EXERCISE REQUIREMENTS
A verbatim reproduction of all the entries is needed.

INPUT MATERIAL section start

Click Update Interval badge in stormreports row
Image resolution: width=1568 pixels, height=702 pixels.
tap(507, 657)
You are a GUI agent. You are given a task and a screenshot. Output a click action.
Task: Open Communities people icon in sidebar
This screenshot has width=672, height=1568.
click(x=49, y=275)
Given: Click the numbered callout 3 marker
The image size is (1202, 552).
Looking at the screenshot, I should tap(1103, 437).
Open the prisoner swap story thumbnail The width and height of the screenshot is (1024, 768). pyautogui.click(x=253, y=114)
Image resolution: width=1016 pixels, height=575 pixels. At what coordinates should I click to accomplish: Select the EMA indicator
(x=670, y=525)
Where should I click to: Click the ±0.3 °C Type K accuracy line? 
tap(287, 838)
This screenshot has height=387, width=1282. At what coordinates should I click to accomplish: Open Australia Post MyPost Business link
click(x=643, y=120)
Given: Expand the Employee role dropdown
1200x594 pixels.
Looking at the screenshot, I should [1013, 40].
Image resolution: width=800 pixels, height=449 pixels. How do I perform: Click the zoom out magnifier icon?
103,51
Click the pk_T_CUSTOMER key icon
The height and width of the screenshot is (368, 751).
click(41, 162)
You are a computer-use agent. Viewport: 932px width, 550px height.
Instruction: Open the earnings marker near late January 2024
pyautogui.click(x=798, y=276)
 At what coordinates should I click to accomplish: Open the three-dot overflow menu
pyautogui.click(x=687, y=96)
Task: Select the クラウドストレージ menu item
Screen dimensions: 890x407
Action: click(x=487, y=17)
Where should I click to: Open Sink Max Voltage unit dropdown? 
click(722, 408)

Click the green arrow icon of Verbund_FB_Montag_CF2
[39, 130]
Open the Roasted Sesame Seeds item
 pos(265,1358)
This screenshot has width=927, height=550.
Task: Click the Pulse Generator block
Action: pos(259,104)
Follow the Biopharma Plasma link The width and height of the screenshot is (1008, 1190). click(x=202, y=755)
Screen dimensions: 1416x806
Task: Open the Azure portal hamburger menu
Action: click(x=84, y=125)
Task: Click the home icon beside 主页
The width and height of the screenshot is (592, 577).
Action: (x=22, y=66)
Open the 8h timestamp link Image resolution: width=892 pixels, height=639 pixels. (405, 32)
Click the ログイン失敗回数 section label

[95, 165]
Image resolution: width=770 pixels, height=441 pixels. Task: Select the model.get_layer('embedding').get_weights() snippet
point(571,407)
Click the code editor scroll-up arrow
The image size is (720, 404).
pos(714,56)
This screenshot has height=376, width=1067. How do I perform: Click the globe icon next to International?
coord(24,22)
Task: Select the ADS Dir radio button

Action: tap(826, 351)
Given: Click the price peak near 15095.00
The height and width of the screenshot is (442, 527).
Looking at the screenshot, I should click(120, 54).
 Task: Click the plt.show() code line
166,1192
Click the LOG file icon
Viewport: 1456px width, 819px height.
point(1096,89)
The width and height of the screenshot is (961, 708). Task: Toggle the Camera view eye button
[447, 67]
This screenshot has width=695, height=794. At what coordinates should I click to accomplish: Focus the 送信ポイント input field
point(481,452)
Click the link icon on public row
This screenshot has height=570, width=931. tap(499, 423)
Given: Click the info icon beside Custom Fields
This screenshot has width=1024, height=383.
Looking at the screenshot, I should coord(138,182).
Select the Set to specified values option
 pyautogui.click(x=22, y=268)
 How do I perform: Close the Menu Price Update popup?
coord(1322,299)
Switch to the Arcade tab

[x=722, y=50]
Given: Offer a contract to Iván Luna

INPUT MATERIAL section end

ANSWER FOR THE TASK
Click Update Interval badge in stormreports row
Image resolution: width=1568 pixels, height=702 pixels.
tap(507, 657)
You are a GUI agent. You are given a task and a screenshot. Output a click action.
Task: Open Communities people icon in sidebar
This screenshot has width=672, height=1568.
click(x=49, y=275)
Given: Click the numbered callout 3 marker
The image size is (1202, 552).
Looking at the screenshot, I should tap(1103, 437).
Open the prisoner swap story thumbnail The width and height of the screenshot is (1024, 768). pyautogui.click(x=253, y=114)
Image resolution: width=1016 pixels, height=575 pixels. At what coordinates should I click to accomplish: Select the EMA indicator
(x=670, y=525)
Where should I click to: Click the ±0.3 °C Type K accuracy line? 
tap(287, 838)
This screenshot has height=387, width=1282. At what coordinates should I click to accomplish: Open Australia Post MyPost Business link
click(x=643, y=120)
Given: Expand the Employee role dropdown
1200x594 pixels.
Looking at the screenshot, I should [1013, 40].
Image resolution: width=800 pixels, height=449 pixels. How do I perform: Click the zoom out magnifier icon?
103,51
Click the pk_T_CUSTOMER key icon
The height and width of the screenshot is (368, 751).
click(41, 162)
You are a computer-use agent. Viewport: 932px width, 550px height.
Instruction: Open the earnings marker near late January 2024
pyautogui.click(x=798, y=276)
 At what coordinates should I click to accomplish: Open the three-dot overflow menu
pyautogui.click(x=687, y=96)
Task: Select the クラウドストレージ menu item
Screen dimensions: 890x407
Action: click(x=487, y=17)
Where should I click to: Open Sink Max Voltage unit dropdown? 
click(722, 408)

Click the green arrow icon of Verbund_FB_Montag_CF2
[39, 130]
Open the Roasted Sesame Seeds item
 pos(265,1358)
This screenshot has width=927, height=550.
Task: Click the Pulse Generator block
Action: pos(259,104)
Follow the Biopharma Plasma link The width and height of the screenshot is (1008, 1190). click(x=202, y=755)
Screen dimensions: 1416x806
Task: Open the Azure portal hamburger menu
Action: click(x=84, y=125)
Task: Click the home icon beside 主页
The width and height of the screenshot is (592, 577).
Action: (x=22, y=66)
Open the 8h timestamp link Image resolution: width=892 pixels, height=639 pixels. (405, 32)
Click the ログイン失敗回数 section label

[95, 165]
Image resolution: width=770 pixels, height=441 pixels. Task: Select the model.get_layer('embedding').get_weights() snippet
point(571,407)
Click the code editor scroll-up arrow
The image size is (720, 404).
pos(714,56)
This screenshot has height=376, width=1067. How do I perform: Click the globe icon next to International?
coord(24,22)
Task: Select the ADS Dir radio button

Action: tap(826, 351)
Given: Click the price peak near 15095.00
The height and width of the screenshot is (442, 527).
Looking at the screenshot, I should click(120, 54).
 Task: Click the plt.show() code line
166,1192
Click the LOG file icon
Viewport: 1456px width, 819px height.
point(1096,89)
The width and height of the screenshot is (961, 708). Task: Toggle the Camera view eye button
[447, 67]
This screenshot has width=695, height=794. At what coordinates should I click to accomplish: Focus the 送信ポイント input field
point(481,452)
Click the link icon on public row
This screenshot has height=570, width=931. tap(499, 423)
Given: Click the info icon beside Custom Fields
This screenshot has width=1024, height=383.
Looking at the screenshot, I should coord(138,182).
Select the Set to specified values option
 pyautogui.click(x=22, y=268)
 How do I perform: Close the Menu Price Update popup?
coord(1322,299)
Switch to the Arcade tab

[x=722, y=50]
Given: Offer a contract to Iván Luna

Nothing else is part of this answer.